● **LO QUE SE PIDE**: Según el texto para leer, ¿a qué se debía la politización de la magistratura francesa en el diagnóstico del Padre de Europa en 1935? Di también a quién culpaba él de esa causa.

● **TEXTO PARA LEER**:
==*==

La politización de la magistratura fue uno de los problemas endémicos de Francia que más preocuparon al Padre de Europa, entonces diputado por Mosela. Su diagnóstico en 1935 era que se debía a la pérdida de la noción de moral pública y privada, un desconcierto ético a cuyo culpable identificaba entonces en la Primera Guerra Mundial y sus efectos orgánicos en el marco institucional francés. Una corrupción moral que calificaba de «repugnante gangrena» en el cuerpo social. 

Pasados veinte años y otra guerra en Europa y Francia −todavía más devastadora−, su preocupación por la politización de la justicia seguía siendo la misma. Como ministro del Gobierno francés, dentro del cual ocupó entre otras la cartera de Justicia, se enfrentó con honesta preocupación a esta lacra. Desde Vendôme se dolía al ver la politización de la justicia francesa, incrementada tantos años después.

==*==

● **LISTA DE DATOS**:
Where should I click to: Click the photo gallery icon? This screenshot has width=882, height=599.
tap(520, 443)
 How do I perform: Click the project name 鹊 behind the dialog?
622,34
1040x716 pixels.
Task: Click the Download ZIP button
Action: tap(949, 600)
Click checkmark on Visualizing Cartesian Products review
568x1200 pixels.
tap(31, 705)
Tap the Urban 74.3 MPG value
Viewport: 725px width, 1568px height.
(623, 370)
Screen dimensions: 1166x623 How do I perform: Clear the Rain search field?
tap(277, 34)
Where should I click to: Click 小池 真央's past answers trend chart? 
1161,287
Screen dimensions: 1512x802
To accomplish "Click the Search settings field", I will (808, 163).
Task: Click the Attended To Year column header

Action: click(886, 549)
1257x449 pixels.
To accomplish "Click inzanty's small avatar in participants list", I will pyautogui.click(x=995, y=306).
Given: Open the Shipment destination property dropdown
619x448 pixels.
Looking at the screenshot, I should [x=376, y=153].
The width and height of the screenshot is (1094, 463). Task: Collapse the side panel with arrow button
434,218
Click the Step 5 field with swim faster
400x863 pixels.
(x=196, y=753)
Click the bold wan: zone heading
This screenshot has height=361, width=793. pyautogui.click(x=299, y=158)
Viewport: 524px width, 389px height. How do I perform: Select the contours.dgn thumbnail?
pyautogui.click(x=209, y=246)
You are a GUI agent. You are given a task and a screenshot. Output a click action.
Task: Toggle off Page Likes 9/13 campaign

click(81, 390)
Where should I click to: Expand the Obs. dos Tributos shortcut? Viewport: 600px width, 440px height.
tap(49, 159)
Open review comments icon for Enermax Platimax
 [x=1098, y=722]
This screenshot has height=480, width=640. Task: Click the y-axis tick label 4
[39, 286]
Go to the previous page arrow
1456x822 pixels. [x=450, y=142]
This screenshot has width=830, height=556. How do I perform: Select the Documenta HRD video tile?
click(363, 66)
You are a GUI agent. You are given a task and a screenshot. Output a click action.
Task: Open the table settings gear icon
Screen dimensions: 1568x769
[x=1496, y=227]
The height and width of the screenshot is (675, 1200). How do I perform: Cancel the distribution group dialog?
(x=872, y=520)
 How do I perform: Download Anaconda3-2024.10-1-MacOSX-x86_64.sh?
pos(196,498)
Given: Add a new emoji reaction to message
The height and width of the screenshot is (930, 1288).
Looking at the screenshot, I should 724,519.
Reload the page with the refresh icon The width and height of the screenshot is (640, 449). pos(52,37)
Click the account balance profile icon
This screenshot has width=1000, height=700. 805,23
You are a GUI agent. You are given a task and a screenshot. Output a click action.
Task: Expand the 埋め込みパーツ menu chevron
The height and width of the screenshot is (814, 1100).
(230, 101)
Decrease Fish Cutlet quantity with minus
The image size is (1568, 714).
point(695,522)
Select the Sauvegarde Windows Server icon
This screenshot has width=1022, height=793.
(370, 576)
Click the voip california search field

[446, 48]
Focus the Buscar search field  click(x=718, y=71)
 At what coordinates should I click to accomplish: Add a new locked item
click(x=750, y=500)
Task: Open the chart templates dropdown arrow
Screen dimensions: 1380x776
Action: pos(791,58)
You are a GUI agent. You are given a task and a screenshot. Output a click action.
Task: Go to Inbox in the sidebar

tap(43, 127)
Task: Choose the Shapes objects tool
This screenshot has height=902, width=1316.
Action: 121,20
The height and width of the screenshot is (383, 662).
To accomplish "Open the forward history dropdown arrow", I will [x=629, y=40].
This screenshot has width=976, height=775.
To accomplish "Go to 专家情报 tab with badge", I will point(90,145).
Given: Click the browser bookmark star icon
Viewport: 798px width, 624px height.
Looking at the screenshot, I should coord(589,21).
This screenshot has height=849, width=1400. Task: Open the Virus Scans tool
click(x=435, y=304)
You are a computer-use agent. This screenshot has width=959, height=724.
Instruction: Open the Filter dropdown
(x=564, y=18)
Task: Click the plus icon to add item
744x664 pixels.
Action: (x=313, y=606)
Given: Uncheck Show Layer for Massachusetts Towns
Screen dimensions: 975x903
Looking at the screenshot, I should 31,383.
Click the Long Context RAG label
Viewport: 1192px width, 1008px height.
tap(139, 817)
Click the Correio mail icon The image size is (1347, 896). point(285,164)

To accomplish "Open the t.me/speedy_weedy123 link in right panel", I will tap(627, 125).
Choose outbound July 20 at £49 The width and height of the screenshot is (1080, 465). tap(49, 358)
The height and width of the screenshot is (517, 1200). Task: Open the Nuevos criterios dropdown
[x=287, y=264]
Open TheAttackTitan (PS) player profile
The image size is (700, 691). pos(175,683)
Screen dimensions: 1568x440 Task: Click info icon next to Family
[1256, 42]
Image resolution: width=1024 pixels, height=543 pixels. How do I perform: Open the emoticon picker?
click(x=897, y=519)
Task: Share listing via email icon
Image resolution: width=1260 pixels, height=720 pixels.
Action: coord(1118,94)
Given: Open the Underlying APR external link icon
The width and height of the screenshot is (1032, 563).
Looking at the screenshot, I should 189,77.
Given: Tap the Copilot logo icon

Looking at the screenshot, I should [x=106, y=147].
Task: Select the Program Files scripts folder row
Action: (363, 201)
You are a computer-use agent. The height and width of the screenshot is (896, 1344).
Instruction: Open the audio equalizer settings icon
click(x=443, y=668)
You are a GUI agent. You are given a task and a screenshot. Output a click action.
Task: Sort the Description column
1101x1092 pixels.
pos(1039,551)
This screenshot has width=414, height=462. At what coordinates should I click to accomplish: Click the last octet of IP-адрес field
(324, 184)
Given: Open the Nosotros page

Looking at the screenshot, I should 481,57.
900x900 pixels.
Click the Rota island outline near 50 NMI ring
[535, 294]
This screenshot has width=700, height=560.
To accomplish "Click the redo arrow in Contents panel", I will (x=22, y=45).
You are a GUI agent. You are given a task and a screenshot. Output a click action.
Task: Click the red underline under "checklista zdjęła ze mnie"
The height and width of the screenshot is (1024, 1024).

==*==

● **RESPUESTA**: Según su diagnóstico, se debía a la pérdida de la noción de moral pública y privada, es decir, a un desconcierto ético. Culpaba de ese desconcierto a la Primera Guerra Mundial y a sus efectos orgánicos en el marco institucional francés.